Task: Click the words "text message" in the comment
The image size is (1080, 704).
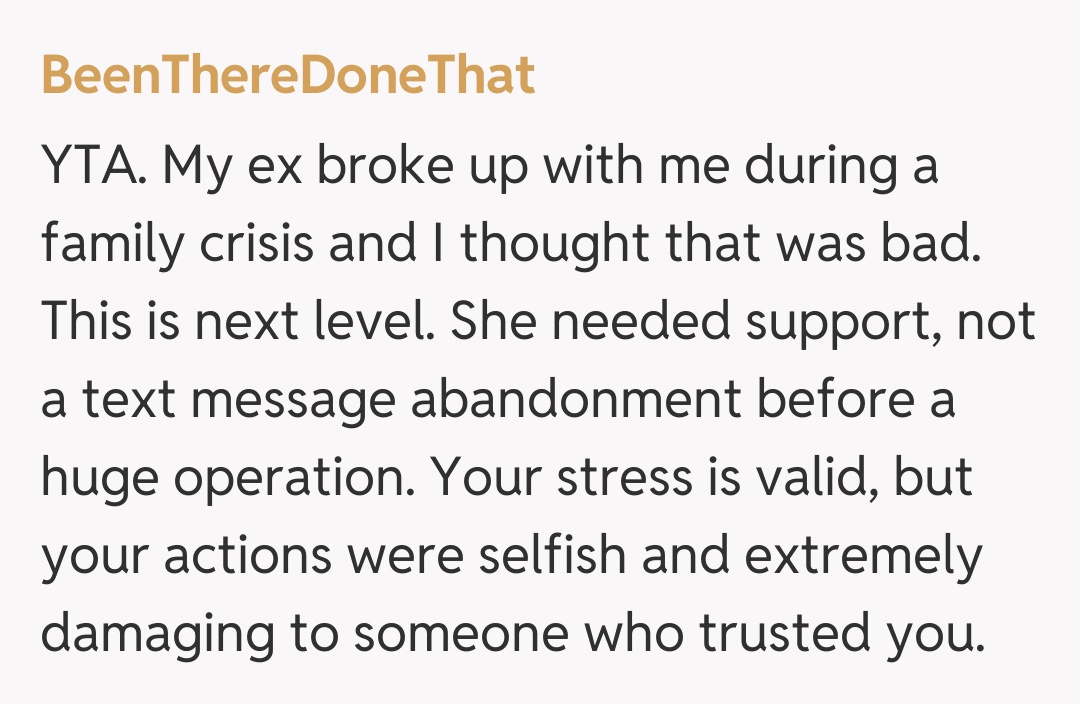Action: pos(240,400)
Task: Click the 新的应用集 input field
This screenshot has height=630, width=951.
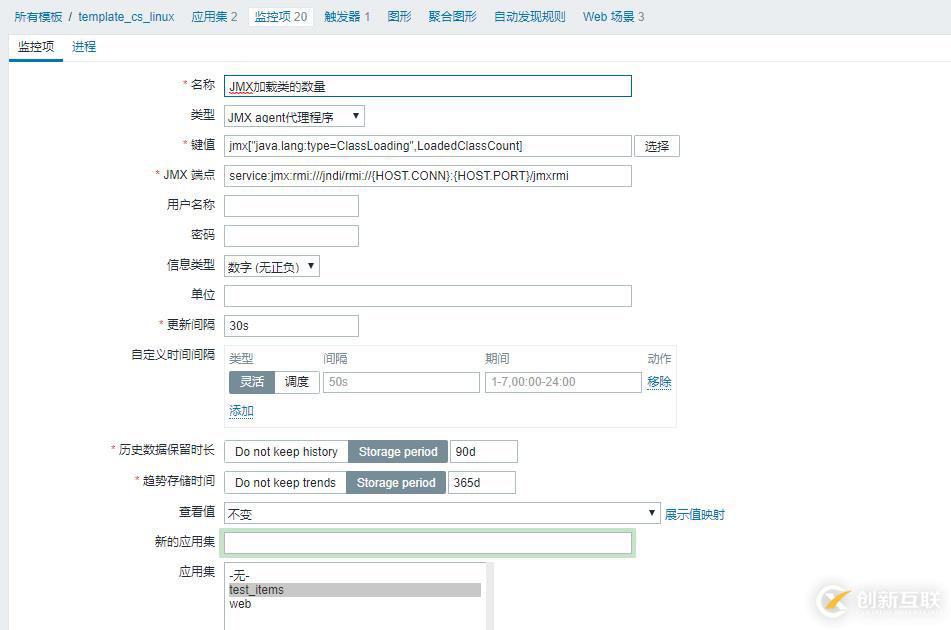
------------------------------------------------------------
• Task brief:
Copy every line of the records above word for word, leaving out the pictures.

• Result for this exercise:
Task: Click the words "text message" in the comment
The image size is (1080, 704).
Action: pos(240,400)
Task: Click the 新的应用集 input field
This screenshot has height=630, width=951.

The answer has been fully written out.